More than 2 million Alabamians will see restrictive changes to their insurance coverage for opioid pain relief starting in January.
A news release sent Thursday by BlueCross BlueShield of Alabama detailed updates to the company’s opioid management strategy, which sets a threshold of 300 morphine milligram equivalents, or MMEs, per six-month period. Opioids prescribed that outpace that limit won’t be covered without an explanation from the prescribing doctor justifying the dosage. The restriction is meant to help stem the flow of opioids and bring down the rate of overdose deaths, according to the release. The company is by far the state’s largest private health insurer, with more than 2 million subscribers in Alabama, according to a spokesperson. The changes take effect Jan. 1.
Pharmacies in Calhoun County distributed more than 50 million opioid pills from 2006 to 2012, according to a Drug Enforcement Administration database released this summer, and Alabama’s rate of opioid prescriptions in 2017 was nearly twice the national average. This week a Washington Post report showed Walgreens as having sold nearly one in five of the most addictive opioids nationwide during that period.
Chris Martin, pharmacist and owner of Martin’s Pharmacy in Oxford, explained that 300 MMEs is the equivalent of 300 tablets of hydrocodone, 50 pills per month in a six-month span, or 198 oxycodone tablets, 33 per month, in the same span. Many insurance companies already only pay for a week’s worth, he said, which is enough to cover the average recovery from a surgery. Chronic pain sufferers, however, average higher numbers.
“That’s not much for people in pain management, because they get about 120 a month,” Martin said by phone Friday. “It’s going to be very restrictive.”
Cancer patients and people in palliative care — treatment for pain rather than the cause of the pain, especially for terminal patients — are exempt from the limits, according to the release.
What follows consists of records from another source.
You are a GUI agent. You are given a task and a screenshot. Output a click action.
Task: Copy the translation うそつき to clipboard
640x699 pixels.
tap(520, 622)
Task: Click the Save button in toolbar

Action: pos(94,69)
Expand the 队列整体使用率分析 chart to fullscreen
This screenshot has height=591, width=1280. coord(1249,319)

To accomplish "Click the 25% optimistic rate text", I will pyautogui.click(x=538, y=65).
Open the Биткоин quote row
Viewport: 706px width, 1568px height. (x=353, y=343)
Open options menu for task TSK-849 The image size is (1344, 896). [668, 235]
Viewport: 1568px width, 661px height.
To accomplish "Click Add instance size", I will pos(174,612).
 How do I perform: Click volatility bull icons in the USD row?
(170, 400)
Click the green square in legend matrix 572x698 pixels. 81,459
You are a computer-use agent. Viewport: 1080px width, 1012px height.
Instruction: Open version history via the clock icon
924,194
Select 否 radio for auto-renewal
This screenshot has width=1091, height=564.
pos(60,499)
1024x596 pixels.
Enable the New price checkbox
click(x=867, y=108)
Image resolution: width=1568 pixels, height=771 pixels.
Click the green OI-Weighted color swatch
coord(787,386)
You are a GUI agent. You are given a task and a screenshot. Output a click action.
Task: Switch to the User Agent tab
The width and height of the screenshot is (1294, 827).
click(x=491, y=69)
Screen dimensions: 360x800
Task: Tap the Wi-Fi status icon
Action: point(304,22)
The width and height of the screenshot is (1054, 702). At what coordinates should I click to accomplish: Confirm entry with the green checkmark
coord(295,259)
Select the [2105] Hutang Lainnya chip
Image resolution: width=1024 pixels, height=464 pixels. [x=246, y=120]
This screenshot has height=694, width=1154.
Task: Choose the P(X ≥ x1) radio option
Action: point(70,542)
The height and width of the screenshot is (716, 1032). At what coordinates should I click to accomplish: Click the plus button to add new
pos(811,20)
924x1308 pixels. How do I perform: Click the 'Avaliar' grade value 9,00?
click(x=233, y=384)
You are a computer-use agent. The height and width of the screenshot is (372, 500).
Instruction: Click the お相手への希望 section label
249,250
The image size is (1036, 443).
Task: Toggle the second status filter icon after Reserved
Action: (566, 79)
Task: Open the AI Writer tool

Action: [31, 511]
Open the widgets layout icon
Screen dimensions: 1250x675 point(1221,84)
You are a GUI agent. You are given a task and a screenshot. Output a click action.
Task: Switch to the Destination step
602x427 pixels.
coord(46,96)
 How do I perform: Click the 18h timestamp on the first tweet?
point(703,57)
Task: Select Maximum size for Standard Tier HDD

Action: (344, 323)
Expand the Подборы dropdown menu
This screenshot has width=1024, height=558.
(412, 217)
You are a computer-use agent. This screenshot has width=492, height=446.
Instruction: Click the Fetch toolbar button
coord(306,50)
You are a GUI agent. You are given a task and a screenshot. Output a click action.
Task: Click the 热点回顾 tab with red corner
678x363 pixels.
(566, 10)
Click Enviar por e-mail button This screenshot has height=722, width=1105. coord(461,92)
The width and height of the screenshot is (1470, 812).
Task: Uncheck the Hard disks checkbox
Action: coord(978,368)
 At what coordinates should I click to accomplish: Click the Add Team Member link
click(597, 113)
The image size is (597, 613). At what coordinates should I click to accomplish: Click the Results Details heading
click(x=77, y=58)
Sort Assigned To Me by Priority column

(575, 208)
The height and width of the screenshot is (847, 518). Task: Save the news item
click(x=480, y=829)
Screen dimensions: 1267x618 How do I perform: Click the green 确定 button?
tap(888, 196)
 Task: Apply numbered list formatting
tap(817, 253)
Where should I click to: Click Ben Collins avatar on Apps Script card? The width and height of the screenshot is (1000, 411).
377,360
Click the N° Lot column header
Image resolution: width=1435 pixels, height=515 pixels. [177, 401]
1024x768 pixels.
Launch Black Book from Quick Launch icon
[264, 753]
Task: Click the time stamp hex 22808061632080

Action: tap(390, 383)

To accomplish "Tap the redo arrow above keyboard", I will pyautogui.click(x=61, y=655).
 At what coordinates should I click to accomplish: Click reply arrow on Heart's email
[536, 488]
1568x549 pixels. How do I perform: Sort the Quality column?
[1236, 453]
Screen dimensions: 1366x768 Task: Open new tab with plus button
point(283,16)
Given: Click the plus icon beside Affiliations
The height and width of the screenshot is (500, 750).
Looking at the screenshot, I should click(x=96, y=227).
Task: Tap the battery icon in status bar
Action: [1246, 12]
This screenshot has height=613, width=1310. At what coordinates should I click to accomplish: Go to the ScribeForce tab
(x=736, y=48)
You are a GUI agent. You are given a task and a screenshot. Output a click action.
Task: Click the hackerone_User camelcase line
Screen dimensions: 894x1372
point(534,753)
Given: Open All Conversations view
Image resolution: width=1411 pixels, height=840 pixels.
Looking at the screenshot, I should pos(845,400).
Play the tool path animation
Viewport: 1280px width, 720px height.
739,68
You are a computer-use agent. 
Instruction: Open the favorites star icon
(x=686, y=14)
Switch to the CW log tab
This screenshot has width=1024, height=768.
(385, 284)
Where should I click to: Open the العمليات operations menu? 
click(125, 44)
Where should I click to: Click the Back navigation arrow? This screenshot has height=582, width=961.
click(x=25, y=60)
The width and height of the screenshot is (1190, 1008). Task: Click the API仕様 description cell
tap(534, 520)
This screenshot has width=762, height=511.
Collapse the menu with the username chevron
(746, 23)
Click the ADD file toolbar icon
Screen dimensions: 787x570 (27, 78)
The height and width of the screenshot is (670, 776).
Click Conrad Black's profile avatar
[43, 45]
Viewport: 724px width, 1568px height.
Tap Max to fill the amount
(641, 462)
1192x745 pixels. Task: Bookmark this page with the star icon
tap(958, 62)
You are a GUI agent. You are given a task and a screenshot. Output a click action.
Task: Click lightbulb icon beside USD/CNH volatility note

Sophie Martin, media manager for Blue Cross Alabama, wrote in an email that the 300 MME threshold was chosen as a starting point to limit the number of affected members, at least while the impact is measured. If the program reduces unsafe dosages, the amount could be reduced further.
“The best way to think about it is that 300 MME is equal to eight to 10 times more than the normal starting dose prescribed to patients to treat an acute pain like a bone fracture,” she said by phone.
Opioid prescriptions have declined since 2015 both nation- and statewide, according to the release, but the age-adjusted rate of drug overdose deaths increased from 16.2 per 100,000 in 2016 to 18 per 100,000 the next year.
Angie Cheshire, of Wadley, is an activist for the control of narcotics and legislation to make criminal drug sellers culpable for overdose deaths. Her son, Josh Ezell, was a former Anniston resident who died in 2017 by drug overdose, having taken a high dose of heroin after a long period of sobriety.
Cheshire said she thought the measure might harm elderly and disabled people if they have consistent use cut off, which could lead to drug-seeking behavior elsewhere. But, she said, the measure could make it harder for people to hoard pills to sell later.
“I guess it’s going to depend on the situation,” she said. “There’s a difference saying a person has chronic pain and someone at 30 years old and they’re getting prescriptions and just refilling them and going back so they can sell them.”
Chris Martin said he thought the restrictions could have a positive impact, with more doctors simply limiting their prescriptions to dosages that meet the 300 MME threshold. If a physician wants to give more to a patient while maintaining coverage, though, it may not be so difficult.
“I think doctors are just going to call and get overrides,” he said.